Segment Start: PROVIDED INFORMATION

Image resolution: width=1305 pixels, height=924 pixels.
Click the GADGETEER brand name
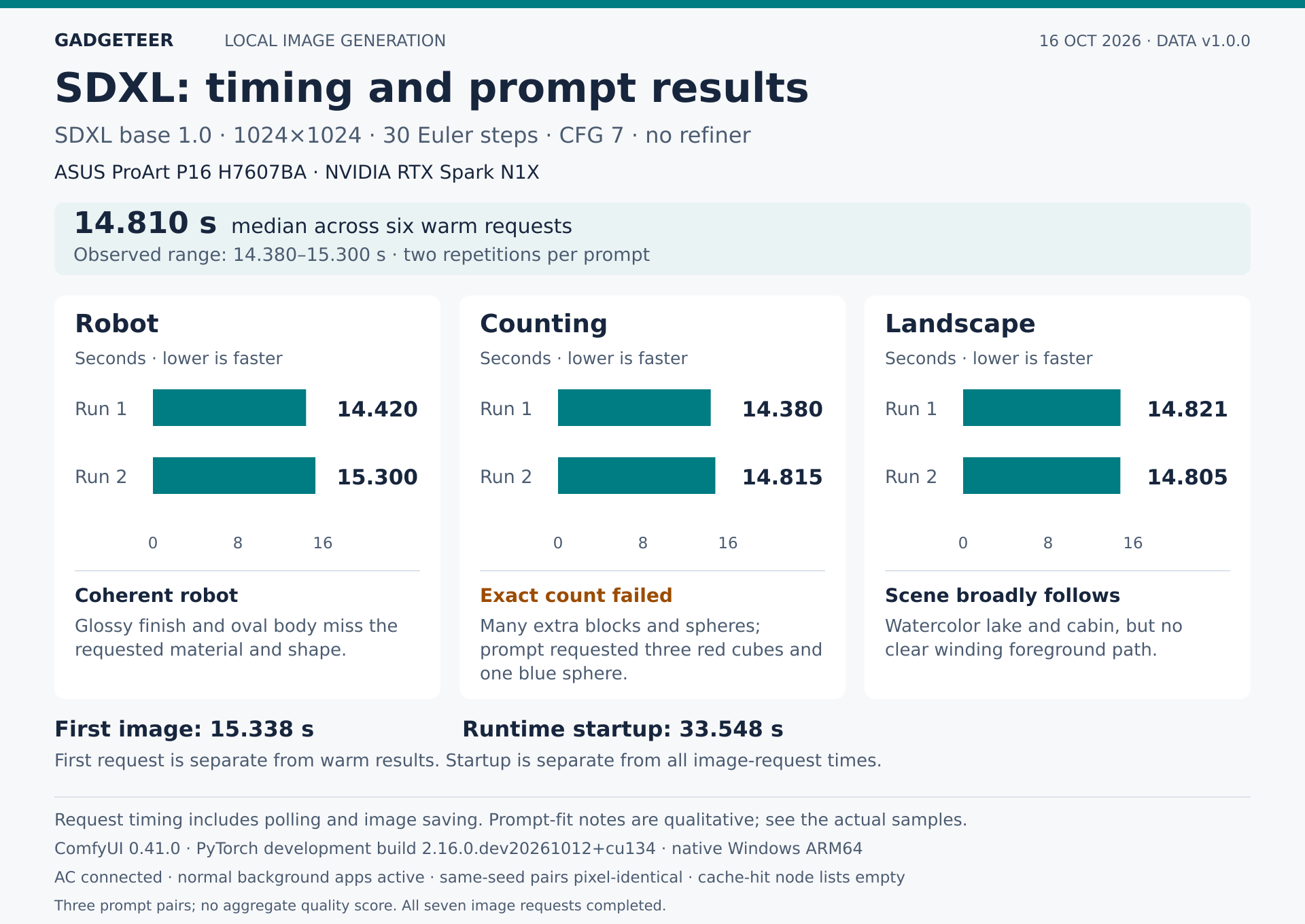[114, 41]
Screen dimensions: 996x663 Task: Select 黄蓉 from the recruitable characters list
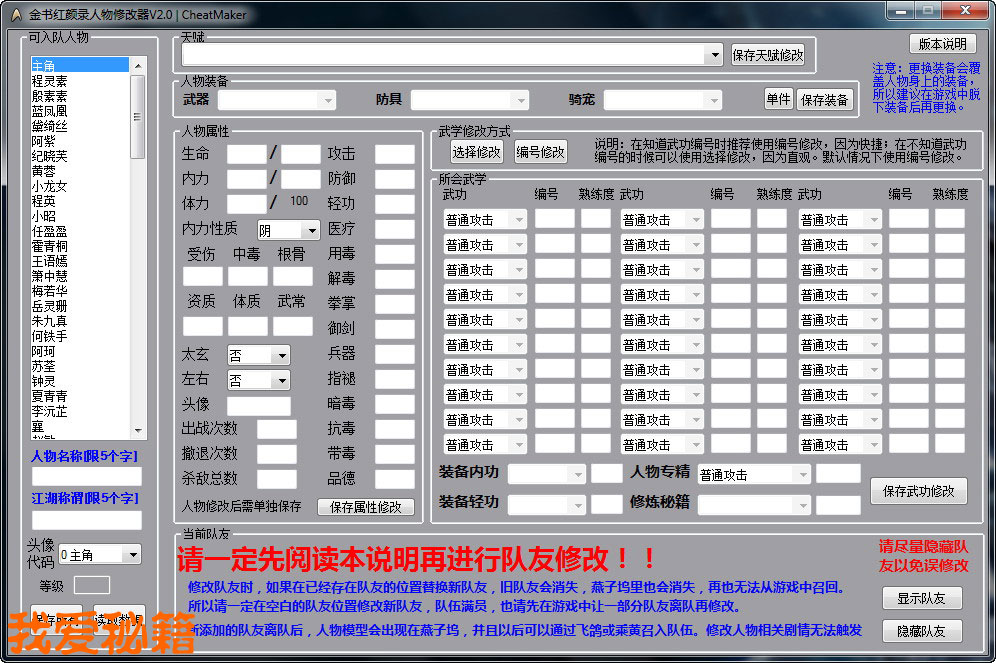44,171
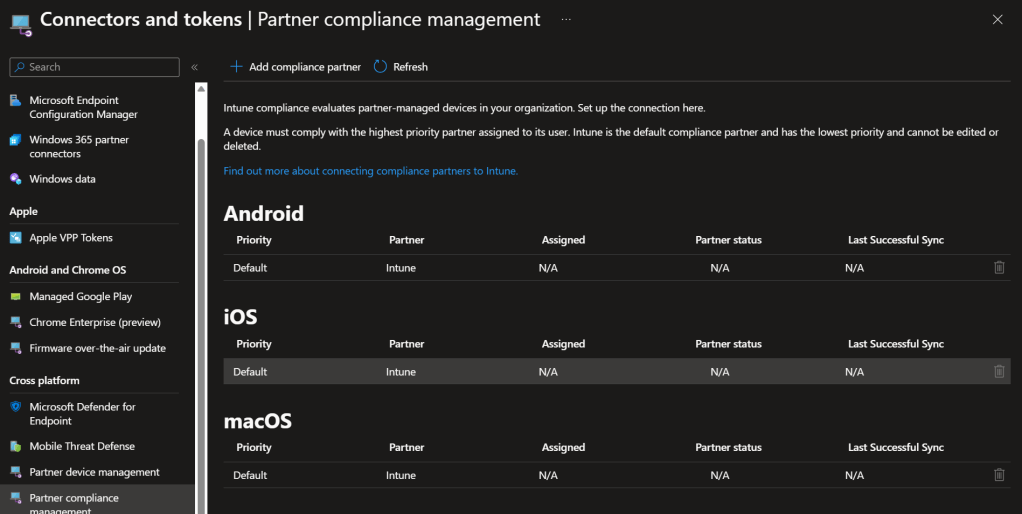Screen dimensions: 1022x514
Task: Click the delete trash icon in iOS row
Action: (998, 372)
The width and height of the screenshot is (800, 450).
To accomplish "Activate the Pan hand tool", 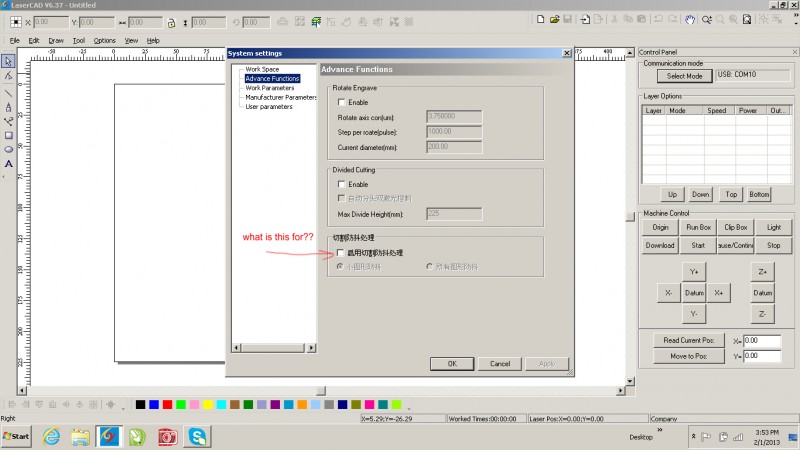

Segment End: PROVIDED INFORMATION

* [ASSIGNMENT]: Search term "height": return each line of the data that contains it.

* [REPLY]:
Image resolution: width=1305 pixels, height=924 pixels.
The width and height of the screenshot is (800, 450).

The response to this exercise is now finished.